Monika Warzecha 2 minute read October 20, 2020
Rush Limbaugh cancer

Rush Limbaugh shared his lung cancer diagnosis earlier this year. Getty

Rush Limbaugh, a long-time radio personality and conservative political commentator in the U.S., says his lung cancer is terminal.

Limbaugh, 69, spoke candidly about his diagnosis Monday on the Rush Limbaugh Show. “I hate the way I feel every day. It’s tough to realize that the days where I do not think I’m under a death sentence are over.” He explained that despite undergoing chemotherapy, the cancer has progressed.

In early February, Limbaugh announced on his nationally syndicated radio show that he was undergoing treatment for Stage 4 advanced cancer. “I wish I didn’t have to tell you this and I thought about not telling anybody because I don’t like making things about me,” he said.

The next day, U.S. President Donald Trump praised him as a “fighter” and “winner” in his State of the Union address in DC and awarded him the Presidential Medal of Freedom, surprising the radio host.

On air since the 1970s, Limbaugh has fans and detractors, wading into controversial topics such as race and LGBTQ issues. His radio show has been syndicated across the U.S. since 1988.

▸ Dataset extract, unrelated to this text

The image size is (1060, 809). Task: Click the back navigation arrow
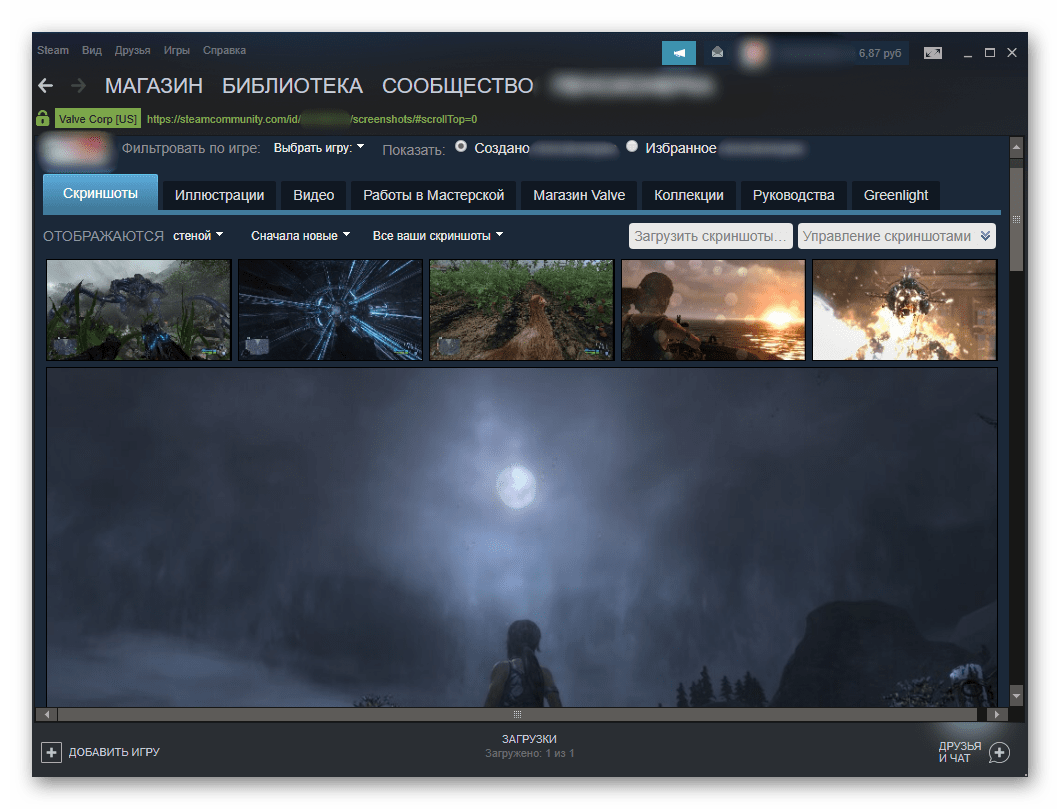point(45,86)
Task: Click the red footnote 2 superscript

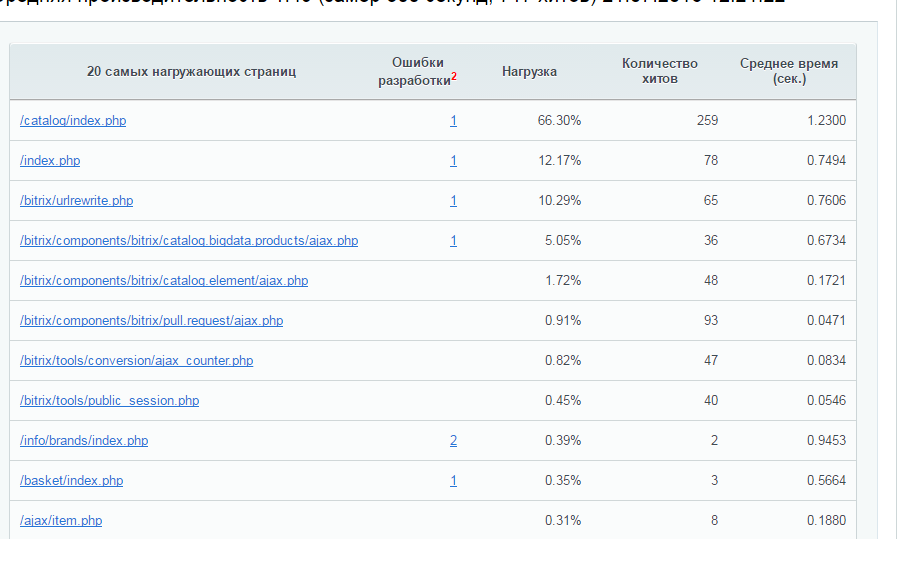Action: [454, 76]
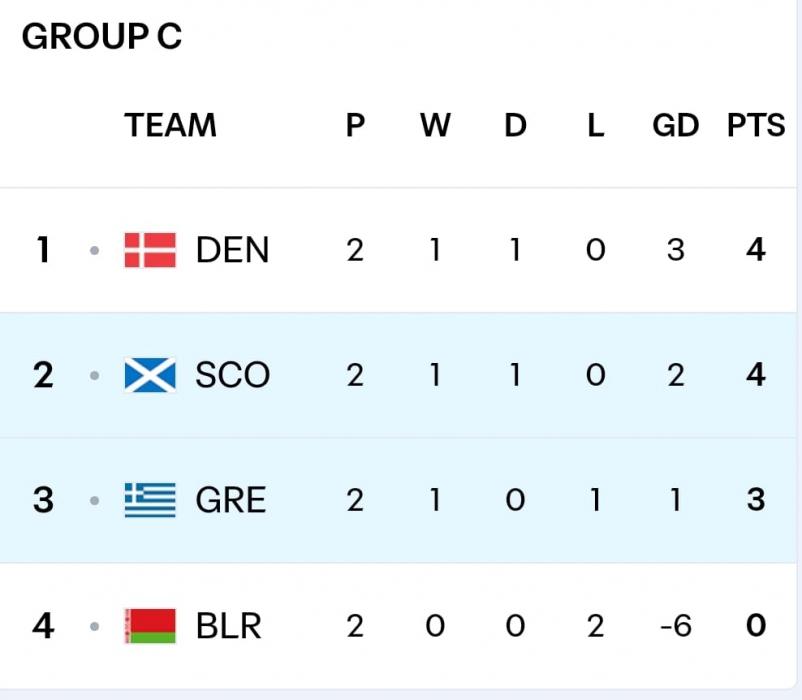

There are two main forms of lung cancer: small cell and non-small cell.  About 15 per cent of lung cancer cases are small cell; this type tends to spread quickly, with small cancer cells growing very quickly and creating large tumours. . Non-small cell lung cancer is much more common and spreads much more slowly.

According to the American Cancer Society, lung cancer is the second most common cancer in both men and women, not counting skin cancer, in the U.S. It is more commonly diagnosed in people aged 65 and older.

“Lung cancer is by far the leading cause of cancer death among both men and women, making up almost 25 per cent of all cancer deaths,” the society says, “Each year, more people die of lung cancer than of colon, breast, and prostate cancers combined.”

The situation in Canada is quite similar: lung cancer is also the the most commonly diagnosed form of cancer, exluding on-melanoma skin cancers. The Canadian Cancer Society estimates it will make up 25 per cent of all cancer deaths in 2020.

If you or someone you care about is living with cancer, connecting with a support network can help to not only learn ways to better manage their health, but also share experiences with others. Some Canadian resources include the WellspringCancer Connect at the Canadian Cancer Society, and in the U.S., the Lung Cancer Foundation of America.